**Saved entries**:
━━━━━━━━━━

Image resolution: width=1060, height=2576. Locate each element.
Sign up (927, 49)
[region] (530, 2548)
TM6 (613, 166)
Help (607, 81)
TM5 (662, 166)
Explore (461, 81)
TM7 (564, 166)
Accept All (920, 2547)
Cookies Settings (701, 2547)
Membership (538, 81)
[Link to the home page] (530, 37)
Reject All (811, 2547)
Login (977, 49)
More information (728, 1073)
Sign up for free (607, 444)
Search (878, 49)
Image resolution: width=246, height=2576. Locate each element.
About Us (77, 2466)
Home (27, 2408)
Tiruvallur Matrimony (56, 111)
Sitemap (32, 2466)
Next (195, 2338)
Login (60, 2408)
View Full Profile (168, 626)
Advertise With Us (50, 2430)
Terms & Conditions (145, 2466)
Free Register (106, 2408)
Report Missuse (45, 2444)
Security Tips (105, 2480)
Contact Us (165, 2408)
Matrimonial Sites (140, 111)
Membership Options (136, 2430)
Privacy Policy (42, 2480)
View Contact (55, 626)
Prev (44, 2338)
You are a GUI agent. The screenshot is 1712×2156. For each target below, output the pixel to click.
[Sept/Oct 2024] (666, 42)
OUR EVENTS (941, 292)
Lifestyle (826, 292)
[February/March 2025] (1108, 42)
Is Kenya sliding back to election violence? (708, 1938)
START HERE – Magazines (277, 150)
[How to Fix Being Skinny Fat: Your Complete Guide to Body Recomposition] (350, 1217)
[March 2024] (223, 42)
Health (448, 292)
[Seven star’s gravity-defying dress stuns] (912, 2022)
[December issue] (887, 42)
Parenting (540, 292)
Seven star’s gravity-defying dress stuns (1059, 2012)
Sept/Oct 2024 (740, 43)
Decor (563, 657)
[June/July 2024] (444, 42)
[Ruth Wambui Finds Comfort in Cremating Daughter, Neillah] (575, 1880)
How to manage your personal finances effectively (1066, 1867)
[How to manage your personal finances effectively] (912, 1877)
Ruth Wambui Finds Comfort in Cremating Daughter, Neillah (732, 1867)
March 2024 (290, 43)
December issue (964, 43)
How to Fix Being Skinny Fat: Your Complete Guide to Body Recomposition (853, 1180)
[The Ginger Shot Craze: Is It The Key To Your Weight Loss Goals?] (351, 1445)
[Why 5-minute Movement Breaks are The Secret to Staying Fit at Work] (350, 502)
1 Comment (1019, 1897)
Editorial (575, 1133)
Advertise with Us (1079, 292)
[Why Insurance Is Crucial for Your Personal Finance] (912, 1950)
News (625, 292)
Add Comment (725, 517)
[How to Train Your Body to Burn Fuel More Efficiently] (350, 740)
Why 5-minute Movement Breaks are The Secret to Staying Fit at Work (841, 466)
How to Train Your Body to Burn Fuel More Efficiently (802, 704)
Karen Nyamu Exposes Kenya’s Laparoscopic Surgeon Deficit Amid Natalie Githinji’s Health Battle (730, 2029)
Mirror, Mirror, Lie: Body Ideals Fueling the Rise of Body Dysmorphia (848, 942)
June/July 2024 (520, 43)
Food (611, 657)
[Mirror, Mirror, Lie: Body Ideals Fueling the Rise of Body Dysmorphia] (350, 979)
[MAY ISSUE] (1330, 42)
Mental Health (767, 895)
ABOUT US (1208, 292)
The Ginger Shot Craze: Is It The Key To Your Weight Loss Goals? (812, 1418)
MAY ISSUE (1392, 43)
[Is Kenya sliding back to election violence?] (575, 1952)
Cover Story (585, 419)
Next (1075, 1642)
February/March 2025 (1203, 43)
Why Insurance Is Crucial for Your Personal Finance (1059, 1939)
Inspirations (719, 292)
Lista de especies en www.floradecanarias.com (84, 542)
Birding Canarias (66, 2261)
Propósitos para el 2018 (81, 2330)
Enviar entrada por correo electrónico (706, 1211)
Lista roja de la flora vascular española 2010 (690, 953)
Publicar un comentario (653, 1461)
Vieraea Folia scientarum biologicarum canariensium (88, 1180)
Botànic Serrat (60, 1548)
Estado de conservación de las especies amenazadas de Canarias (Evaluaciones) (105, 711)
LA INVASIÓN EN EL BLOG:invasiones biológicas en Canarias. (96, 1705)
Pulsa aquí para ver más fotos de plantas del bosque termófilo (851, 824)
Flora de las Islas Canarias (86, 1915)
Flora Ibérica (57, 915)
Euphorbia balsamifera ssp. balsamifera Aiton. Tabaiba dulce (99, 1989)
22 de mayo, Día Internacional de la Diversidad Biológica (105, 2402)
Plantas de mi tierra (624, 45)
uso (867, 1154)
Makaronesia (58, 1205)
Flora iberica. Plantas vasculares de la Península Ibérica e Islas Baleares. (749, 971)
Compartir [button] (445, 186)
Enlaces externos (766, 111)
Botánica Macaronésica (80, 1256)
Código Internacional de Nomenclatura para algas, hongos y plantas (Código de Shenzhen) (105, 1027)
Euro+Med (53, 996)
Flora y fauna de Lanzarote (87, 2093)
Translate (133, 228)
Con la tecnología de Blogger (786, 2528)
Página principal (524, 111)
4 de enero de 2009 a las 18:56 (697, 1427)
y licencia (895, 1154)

━━━━━━━━━━

**The task**: Above are the records; print exactly the lines from the line with "Estado de conservación" to the line with "Compartir [button] (445, 186)", including both, and nothing else.

**Answer section**:
Estado de conservación de las especies amenazadas de Canarias (Evaluaciones) (105, 711)
LA INVASIÓN EN EL BLOG:invasiones biológicas en Canarias. (96, 1705)
Pulsa aquí para ver más fotos de plantas del bosque termófilo (851, 824)
Flora de las Islas Canarias (86, 1915)
Flora Ibérica (57, 915)
Euphorbia balsamifera ssp. balsamifera Aiton. Tabaiba dulce (99, 1989)
22 de mayo, Día Internacional de la Diversidad Biológica (105, 2402)
Plantas de mi tierra (624, 45)
uso (867, 1154)
Makaronesia (58, 1205)
Flora iberica. Plantas vasculares de la Península Ibérica e Islas Baleares. (749, 971)
Compartir [button] (445, 186)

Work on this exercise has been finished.